━━━ Data section ━━━
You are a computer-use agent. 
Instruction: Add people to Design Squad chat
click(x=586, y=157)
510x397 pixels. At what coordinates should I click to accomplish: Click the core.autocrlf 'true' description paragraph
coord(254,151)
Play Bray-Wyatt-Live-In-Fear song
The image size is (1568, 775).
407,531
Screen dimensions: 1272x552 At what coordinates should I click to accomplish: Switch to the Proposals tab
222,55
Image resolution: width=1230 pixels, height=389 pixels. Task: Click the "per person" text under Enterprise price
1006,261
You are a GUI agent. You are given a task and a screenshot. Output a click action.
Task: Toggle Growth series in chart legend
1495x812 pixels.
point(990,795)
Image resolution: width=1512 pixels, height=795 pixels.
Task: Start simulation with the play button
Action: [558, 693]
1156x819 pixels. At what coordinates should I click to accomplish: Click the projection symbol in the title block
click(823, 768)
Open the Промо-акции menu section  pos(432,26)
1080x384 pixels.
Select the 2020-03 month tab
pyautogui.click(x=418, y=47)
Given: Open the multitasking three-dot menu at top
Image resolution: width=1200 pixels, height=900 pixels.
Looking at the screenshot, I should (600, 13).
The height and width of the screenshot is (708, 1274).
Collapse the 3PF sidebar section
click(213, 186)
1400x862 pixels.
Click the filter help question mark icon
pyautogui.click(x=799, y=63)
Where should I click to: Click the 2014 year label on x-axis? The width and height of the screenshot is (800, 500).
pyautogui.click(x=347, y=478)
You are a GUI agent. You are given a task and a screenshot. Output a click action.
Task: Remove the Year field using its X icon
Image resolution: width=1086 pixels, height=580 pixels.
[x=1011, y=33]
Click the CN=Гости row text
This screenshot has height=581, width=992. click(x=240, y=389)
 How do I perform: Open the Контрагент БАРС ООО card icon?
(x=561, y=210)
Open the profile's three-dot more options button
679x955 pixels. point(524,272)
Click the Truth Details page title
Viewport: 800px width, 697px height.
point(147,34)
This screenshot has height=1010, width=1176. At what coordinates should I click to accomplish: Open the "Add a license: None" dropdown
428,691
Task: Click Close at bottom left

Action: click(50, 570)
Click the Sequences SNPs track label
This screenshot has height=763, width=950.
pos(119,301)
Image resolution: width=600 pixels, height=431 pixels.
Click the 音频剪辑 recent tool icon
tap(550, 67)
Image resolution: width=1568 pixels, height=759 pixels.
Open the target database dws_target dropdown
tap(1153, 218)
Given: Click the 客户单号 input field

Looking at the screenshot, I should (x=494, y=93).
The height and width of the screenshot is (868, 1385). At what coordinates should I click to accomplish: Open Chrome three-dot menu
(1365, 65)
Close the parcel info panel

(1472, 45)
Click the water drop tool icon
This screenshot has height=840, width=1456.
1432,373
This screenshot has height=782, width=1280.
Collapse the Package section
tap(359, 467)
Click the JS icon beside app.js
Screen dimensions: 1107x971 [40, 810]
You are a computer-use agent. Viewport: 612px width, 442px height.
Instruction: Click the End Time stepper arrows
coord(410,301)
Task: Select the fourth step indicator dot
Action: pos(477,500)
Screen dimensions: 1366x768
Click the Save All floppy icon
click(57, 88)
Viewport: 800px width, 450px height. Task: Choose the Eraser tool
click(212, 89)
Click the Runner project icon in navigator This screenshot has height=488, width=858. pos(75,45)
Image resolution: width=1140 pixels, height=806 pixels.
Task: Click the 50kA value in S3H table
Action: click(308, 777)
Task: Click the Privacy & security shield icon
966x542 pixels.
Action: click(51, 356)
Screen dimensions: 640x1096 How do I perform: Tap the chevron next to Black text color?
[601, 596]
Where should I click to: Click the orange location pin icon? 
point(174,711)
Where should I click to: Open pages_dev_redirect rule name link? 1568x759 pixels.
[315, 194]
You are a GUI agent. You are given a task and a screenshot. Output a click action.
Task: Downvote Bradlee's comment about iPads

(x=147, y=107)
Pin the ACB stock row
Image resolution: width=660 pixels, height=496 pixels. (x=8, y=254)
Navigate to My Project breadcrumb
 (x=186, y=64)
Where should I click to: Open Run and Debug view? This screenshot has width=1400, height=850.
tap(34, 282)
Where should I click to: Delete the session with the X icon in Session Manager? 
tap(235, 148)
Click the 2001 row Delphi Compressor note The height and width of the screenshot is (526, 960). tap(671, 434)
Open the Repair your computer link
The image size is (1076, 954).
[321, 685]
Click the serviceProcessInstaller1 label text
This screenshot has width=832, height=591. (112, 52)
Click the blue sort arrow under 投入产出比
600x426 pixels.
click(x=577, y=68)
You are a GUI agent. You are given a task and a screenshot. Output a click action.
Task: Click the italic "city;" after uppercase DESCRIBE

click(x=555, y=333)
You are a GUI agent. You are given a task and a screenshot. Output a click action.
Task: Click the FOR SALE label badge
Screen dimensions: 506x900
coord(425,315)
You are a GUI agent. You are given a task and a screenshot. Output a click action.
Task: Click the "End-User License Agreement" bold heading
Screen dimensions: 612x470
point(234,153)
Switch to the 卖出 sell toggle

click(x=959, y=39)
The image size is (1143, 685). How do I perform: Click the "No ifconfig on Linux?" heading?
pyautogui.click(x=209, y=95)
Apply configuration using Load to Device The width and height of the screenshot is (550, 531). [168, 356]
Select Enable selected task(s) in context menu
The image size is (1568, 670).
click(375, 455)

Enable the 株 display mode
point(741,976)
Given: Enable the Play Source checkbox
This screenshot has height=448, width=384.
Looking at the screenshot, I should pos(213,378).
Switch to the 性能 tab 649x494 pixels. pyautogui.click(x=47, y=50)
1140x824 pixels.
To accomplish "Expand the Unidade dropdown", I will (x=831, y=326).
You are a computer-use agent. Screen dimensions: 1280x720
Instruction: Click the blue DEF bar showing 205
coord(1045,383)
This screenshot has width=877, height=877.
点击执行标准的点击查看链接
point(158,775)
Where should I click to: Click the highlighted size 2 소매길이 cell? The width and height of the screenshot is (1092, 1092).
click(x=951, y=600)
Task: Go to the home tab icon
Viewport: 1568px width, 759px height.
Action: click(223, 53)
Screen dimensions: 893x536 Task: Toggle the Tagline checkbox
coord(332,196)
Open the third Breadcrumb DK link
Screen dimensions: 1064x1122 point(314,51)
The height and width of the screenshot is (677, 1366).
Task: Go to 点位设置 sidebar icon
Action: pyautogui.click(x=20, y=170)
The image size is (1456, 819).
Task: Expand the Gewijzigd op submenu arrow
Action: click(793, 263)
━━━
* **What needs to be done**: Every record must be given again exactly as it was written.

* **Solution for this problem**:
You are a computer-use agent. 
Instruction: Add people to Design Squad chat
click(x=586, y=157)
510x397 pixels. At what coordinates should I click to accomplish: Click the core.autocrlf 'true' description paragraph
coord(254,151)
Play Bray-Wyatt-Live-In-Fear song
The image size is (1568, 775).
407,531
Screen dimensions: 1272x552 At what coordinates should I click to accomplish: Switch to the Proposals tab
222,55
Image resolution: width=1230 pixels, height=389 pixels. Task: Click the "per person" text under Enterprise price
1006,261
You are a GUI agent. You are given a task and a screenshot. Output a click action.
Task: Toggle Growth series in chart legend
1495x812 pixels.
point(990,795)
Image resolution: width=1512 pixels, height=795 pixels.
Task: Start simulation with the play button
Action: [558, 693]
1156x819 pixels. At what coordinates should I click to accomplish: Click the projection symbol in the title block
click(823, 768)
Open the Промо-акции menu section  pos(432,26)
1080x384 pixels.
Select the 2020-03 month tab
pyautogui.click(x=418, y=47)
Given: Open the multitasking three-dot menu at top
Image resolution: width=1200 pixels, height=900 pixels.
Looking at the screenshot, I should (600, 13).
The height and width of the screenshot is (708, 1274).
Collapse the 3PF sidebar section
click(213, 186)
1400x862 pixels.
Click the filter help question mark icon
pyautogui.click(x=799, y=63)
Where should I click to: Click the 2014 year label on x-axis? The width and height of the screenshot is (800, 500).
pyautogui.click(x=347, y=478)
You are a GUI agent. You are given a task and a screenshot. Output a click action.
Task: Remove the Year field using its X icon
Image resolution: width=1086 pixels, height=580 pixels.
[x=1011, y=33]
Click the CN=Гости row text
This screenshot has height=581, width=992. click(x=240, y=389)
 How do I perform: Open the Контрагент БАРС ООО card icon?
(x=561, y=210)
Open the profile's three-dot more options button
679x955 pixels. point(524,272)
Click the Truth Details page title
Viewport: 800px width, 697px height.
point(147,34)
This screenshot has height=1010, width=1176. At what coordinates should I click to accomplish: Open the "Add a license: None" dropdown
428,691
Task: Click Close at bottom left

Action: click(50, 570)
Click the Sequences SNPs track label
This screenshot has height=763, width=950.
pos(119,301)
Image resolution: width=600 pixels, height=431 pixels.
Click the 音频剪辑 recent tool icon
tap(550, 67)
Image resolution: width=1568 pixels, height=759 pixels.
Open the target database dws_target dropdown
tap(1153, 218)
Given: Click the 客户单号 input field

Looking at the screenshot, I should (x=494, y=93).
The height and width of the screenshot is (868, 1385). At what coordinates should I click to accomplish: Open Chrome three-dot menu
(1365, 65)
Close the parcel info panel

(1472, 45)
Click the water drop tool icon
This screenshot has height=840, width=1456.
1432,373
This screenshot has height=782, width=1280.
Collapse the Package section
tap(359, 467)
Click the JS icon beside app.js
Screen dimensions: 1107x971 [40, 810]
You are a computer-use agent. Viewport: 612px width, 442px height.
Instruction: Click the End Time stepper arrows
coord(410,301)
Task: Select the fourth step indicator dot
Action: pos(477,500)
Screen dimensions: 1366x768
Click the Save All floppy icon
click(57, 88)
Viewport: 800px width, 450px height. Task: Choose the Eraser tool
click(212, 89)
Click the Runner project icon in navigator This screenshot has height=488, width=858. pos(75,45)
Image resolution: width=1140 pixels, height=806 pixels.
Task: Click the 50kA value in S3H table
Action: click(308, 777)
Task: Click the Privacy & security shield icon
966x542 pixels.
Action: click(51, 356)
Screen dimensions: 640x1096 How do I perform: Tap the chevron next to Black text color?
[601, 596]
Where should I click to: Click the orange location pin icon? 
point(174,711)
Where should I click to: Open pages_dev_redirect rule name link? 1568x759 pixels.
[315, 194]
You are a GUI agent. You are given a task and a screenshot. Output a click action.
Task: Downvote Bradlee's comment about iPads

(x=147, y=107)
Pin the ACB stock row
Image resolution: width=660 pixels, height=496 pixels. (x=8, y=254)
Navigate to My Project breadcrumb
 (x=186, y=64)
Where should I click to: Open Run and Debug view? This screenshot has width=1400, height=850.
tap(34, 282)
Where should I click to: Delete the session with the X icon in Session Manager? 
tap(235, 148)
Click the 2001 row Delphi Compressor note The height and width of the screenshot is (526, 960). tap(671, 434)
Open the Repair your computer link
The image size is (1076, 954).
[321, 685]
Click the serviceProcessInstaller1 label text
This screenshot has width=832, height=591. (112, 52)
Click the blue sort arrow under 投入产出比
600x426 pixels.
click(x=577, y=68)
You are a GUI agent. You are given a task and a screenshot. Output a click action.
Task: Click the italic "city;" after uppercase DESCRIBE

click(x=555, y=333)
You are a GUI agent. You are given a task and a screenshot. Output a click action.
Task: Click the FOR SALE label badge
Screen dimensions: 506x900
coord(425,315)
You are a GUI agent. You are given a task and a screenshot. Output a click action.
Task: Click the "End-User License Agreement" bold heading
Screen dimensions: 612x470
point(234,153)
Switch to the 卖出 sell toggle

click(x=959, y=39)
The image size is (1143, 685). How do I perform: Click the "No ifconfig on Linux?" heading?
pyautogui.click(x=209, y=95)
Apply configuration using Load to Device The width and height of the screenshot is (550, 531). [168, 356]
Select Enable selected task(s) in context menu
The image size is (1568, 670).
click(375, 455)

Enable the 株 display mode
point(741,976)
Given: Enable the Play Source checkbox
This screenshot has height=448, width=384.
Looking at the screenshot, I should pos(213,378).
Switch to the 性能 tab 649x494 pixels. pyautogui.click(x=47, y=50)
1140x824 pixels.
To accomplish "Expand the Unidade dropdown", I will (x=831, y=326).
You are a computer-use agent. Screen dimensions: 1280x720
Instruction: Click the blue DEF bar showing 205
coord(1045,383)
This screenshot has width=877, height=877.
点击执行标准的点击查看链接
point(158,775)
Where should I click to: Click the highlighted size 2 소매길이 cell? The width and height of the screenshot is (1092, 1092).
click(x=951, y=600)
Task: Go to the home tab icon
Viewport: 1568px width, 759px height.
Action: click(223, 53)
Screen dimensions: 893x536 Task: Toggle the Tagline checkbox
coord(332,196)
Open the third Breadcrumb DK link
Screen dimensions: 1064x1122 point(314,51)
The height and width of the screenshot is (677, 1366).
Task: Go to 点位设置 sidebar icon
Action: pyautogui.click(x=20, y=170)
The image size is (1456, 819).
Task: Expand the Gewijzigd op submenu arrow
Action: click(793, 263)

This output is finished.